### Passage provided ###
Monday, September 19, 2005

Prayer: Part Two




It isn’t good news.

46.

46 points.


Let me make this part of my essay on prayer the prayer I pray today. . .



Oh LORD. I am Your servant. What You would have me do, I will do. Sometimes it tastes of ashes, sometimes it is a stony path, but I will follow where You lead.

I love him LORD. I am grateful You gave me this child. No matter that my dreams turn to dust, I know that an eternity awaits and the events of a mortal life are brief.

Remember that my life is a breath. . . (Job 7:7)”

I begged for a child, and I am grateful that You gave me two (three). I fear the path ahead LORD, I know it will be difficult. And I ask no more than to feel You near.

You gave me intelligence, and I hoped to share my passions with my children. But I see now how that cannot be. Very well. I am Yours and I will obey.

Oh LORD You gave me so much more than he. I would give half of my mind to make his whole.

I see clearly who he is, the psychologist’s words ring true and I understand what I did not know before. Where I was blind now I see, even if it is through bleary eyes.

I rejoice in knowing You LORD, and I rejoice in knowing what is truth, even it is bitter.

I will not restrain my mouth; I will speak in the anguish of my spirit: I will complain in the bitterness of my soul. . . (Job 7:11).”

I wish I could teach him the things that I love. Ah. . . my LORD, my master. . . I will, none the less, teach him what is the most important thing You would have me teach him. I will teach him the only great truth that has ever been discovered.

That the LORD my God is a being of love. The LORD my God is the source of every good thing. The LORD my God has a plan for my life, for his life, that includes freedom. It includes freedom from all bondages. It includes the birth right that is ours when we are adopted into Your family.

By the claim I have in Your son, my brother in the ultimate family, I claim freedom for my son. I claim freedom for my child. I claim that good SHALL COME FROM THIS!

I LOVE YOU LORD! HEAR ME TODAY! I CALL UPON YOU TO ALLOW ME, TO ALLOW US, TO FEEL YOU NEAR!

Amen

Saturday, September 17, 2005

Prayer: Part One

Preface:
I want to share with you a few thoughts about prayer. But it is such a big topic that I am going to deliver it in segments. The last few years prayer has become a big part of who I am. Today I bring you the first piece, an event of nearly 30 years ago. . .


Part One: 1976

I was very sick once. I was dying. I had been living in a yogic ashram and had gotten carried away with meditation and fasting. I went weeks without eating. After a year or so of this my system had enough. It quit. I was extremely anemic. I had bouts of amnesia. I was no longer getting much nourishment from what I ate. I kept getting weaker. I was dying.

That was OK. I was ready. I felt it was just. I had abused my body, seeking spiritual visions and what not, and I was receiving the natural consequence for what I had done. I went off to die. I was staying in Ojai, California and when I felt it was over I went down to the Ventura river. In the summer it wasn’t much more than a creek running through a wide river bed.

I had spent a couple of months there. It was a good time for reflection, that summer of 1976. I had seen 14 of the last 24 condors alive in a tree there. I had stolen honey from bees, and sat under a fig tree and thought about the fact that I had spent so much time trying to reach some sort of spiritual enlightenment (they called it sammadhi), and had simply used my body up. There was a beauty in that dry place that I had become comfortable with, familiar with.
### Dataset excerpt ###
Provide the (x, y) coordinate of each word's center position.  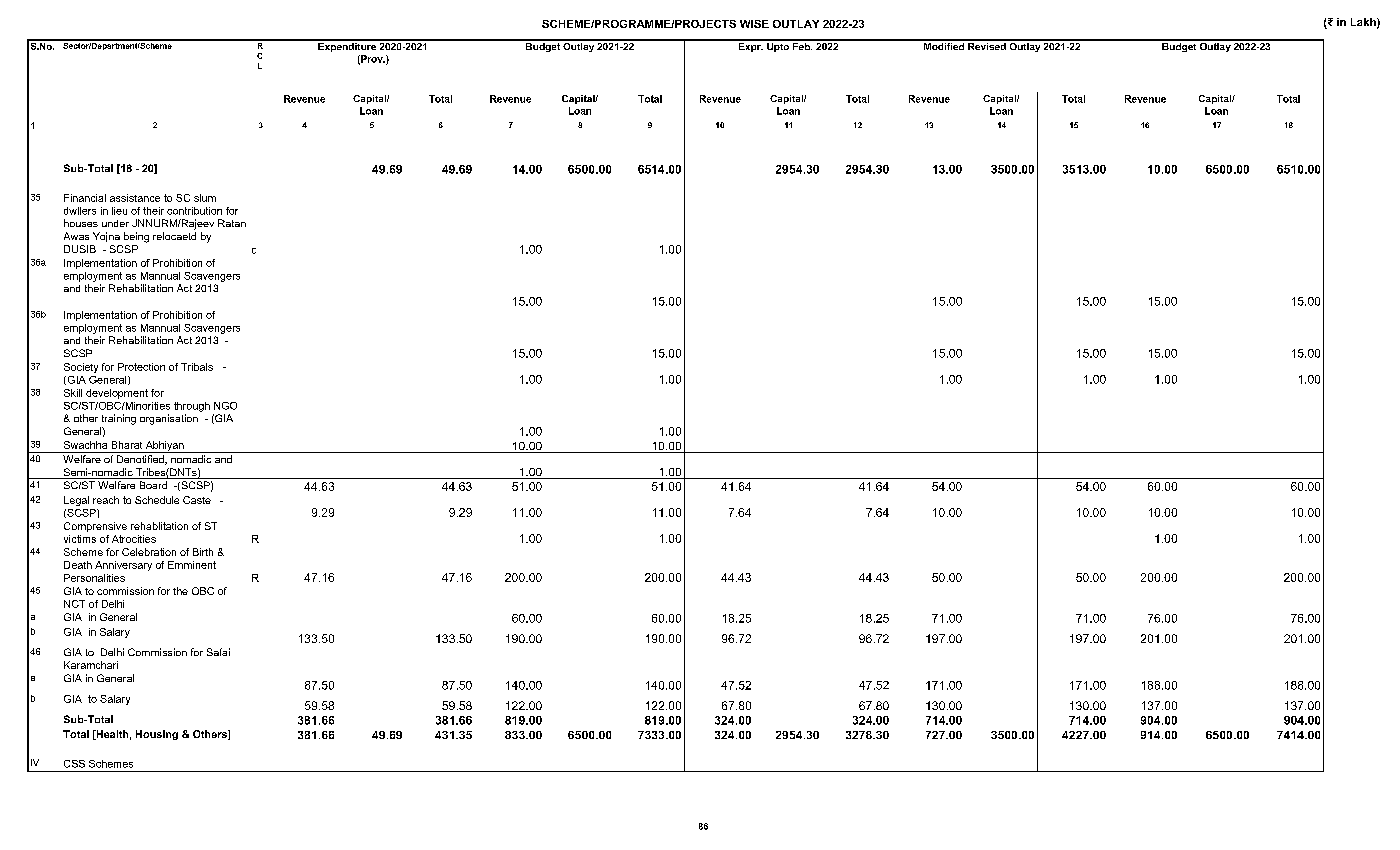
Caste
###
▶ Exercise tasks
(a) Answer these from the essay on prayer, each in a few words:
(i) How many points does Part Two report?
(ii) Which book and verse are cited after "Remember that my life is a breath"?
(iii) How many of the last 24 living condors did the writer see in a tree by the Ventura river?
(b) Continue the essay on prayer from its final sentence.

▶ Replies
(a)
(i) 46 points
(ii) Job 7:7
(iii) 14

(b)
I had given up on the meditation and spent the time reflecting on life, nature, and praying. The praying was something I had stopped doing and now I had returned.

I wasn’t praying for my health. I wasn’t praying for much of anything. I was simply appreciating the beauty of the natural world and saying thanks.

I wasn’t sorry about dying. I was sorry for spending what I had been given on something worthless. I had forsaken the joys of a natural life for the pursuit of “astral planes” and “enlightenment.” I know, pretty hippyish. What can I say? I was a teen when “Kung Fu” was on the air and it sort of imprinted.

Dying was the just result of what I had done just as much as if I had spent my life on drugs and reckless living.

So I laid down on a sandy spot of the river bed, a few minutes before dusk, ready to pay for my foolishness.

I prayed.

“LORD, I am sorry. You gave me this body and I didn’t take care of it. You deserve more from me. Please forgive me.”

I felt a little vertigo, something I felt often, felt the breeze running through my thin beard, the sand under my head, and then a feeling that something was coming. Slowly I looked up the river bed and I saw the flood. Not of water, but of light. It was like a golden dust a hundred feet high and it rushed down the river bed and washed over me. And, almost audible, not with my ears but with my heart, I heard a voice.

“You are forgiven. There are things yet for you to do. Stop the foolishness you have been doing and get up. Go home. I love you.”

The point here isn't about a miraculous healing. I believe that the healing of my body was secondary to a more important lesson I learned. I learned something about love and gratitude. I was grateful for all He had given me. I had come to learn that I had been given wonderful resources and I had squandered them. I also learned that He loves me. Really loves me. He cares about what I think and feel and learn and do. He wants to be a part of a bigger story than the one I had lived for only twenty years.

Now I have added thirty years to that story and I understand much more about how He can be a part of a story that has helped me become something different, something better. I am still a foolish man. A mortal who gets off track and does silly things.

But the biggest part of prayers, then and now, is that they are not about requests or needs or sorrows or grief or even joy. Those can be a part of it, just as they are for any meaningful relationship. He wants to walk along side of me. To be my God, my master, my LORD, and my friend. He wants to share my life. He wants me to talk to Him. The point of prayer is not about achieving miracles, or even being obedient. The point of prayer is in being a part of a relationship.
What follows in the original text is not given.